STJ MANTÉM LIMITE DE 75% PARA CRÉDITOS DE PIS/COFINS NO TRANSPORTE DE CARGAS

A 1ª Turma do Superior Tribunal de Justiça (STJ) manteve, por unanimidade, a limitação de 75% (setenta e cinco por cento) no aproveitamento de créditos do PIS e da COFINS decorrentes da subcontratação de serviços de transporte de cargas prestados por empresas optantes pelo Simples Nacional. O colegiado entendeu que a restrição prevista na Lei nº 10.833/2003 continua válida mesmo após a edição da Lei Complementar nº 123/2006, que instituiu o regime do Simples Nacional.
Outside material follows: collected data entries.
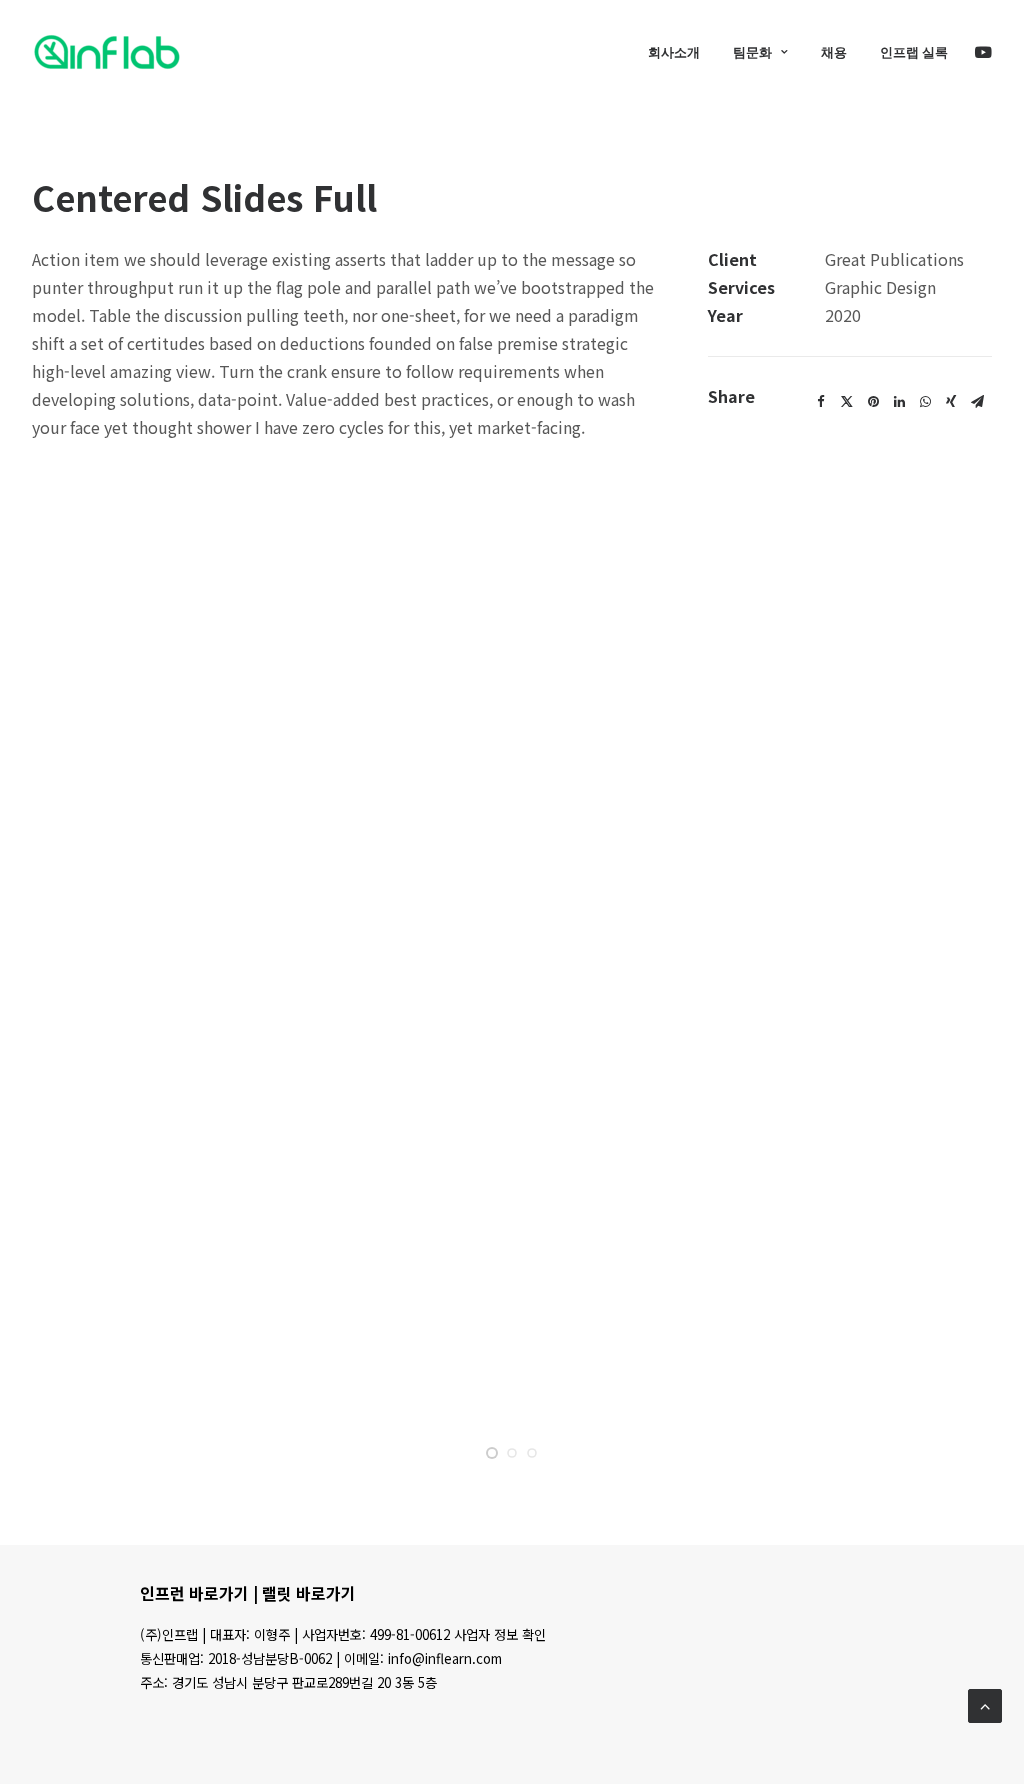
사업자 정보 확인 (500, 1634)
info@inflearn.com (445, 1658)
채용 (834, 52)
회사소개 (674, 52)
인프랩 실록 (914, 52)
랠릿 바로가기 (309, 1593)
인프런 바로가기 (194, 1593)
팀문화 (752, 52)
O julgamento tratou de recurso de empresa do setor de logística que buscava afastar a aplicação do parágrafo 20 do artigo 3º da Lei nº 10.833/2003. A defesa sustentou que a norma violaria o conceito de insumo consolidado pelo STJ no Tema Repetitivo 779. No mesmo sentido, argumentou-se que o conceito de insumo não poderia ser substituído pelo regime tributário do prestador e que, uma vez reconhecida a essencialidade do serviço, o creditamento deveria ser integral.

No contexto, a empresa alegou também que a restrição fazia referência apenas ao antigo Simples Federal, revogado em 2006. Segundo essa tese, teria sido instituído um regime totalmente novo, razão pela qual não seria possível estender automaticamente a limitação ao Simples Nacional.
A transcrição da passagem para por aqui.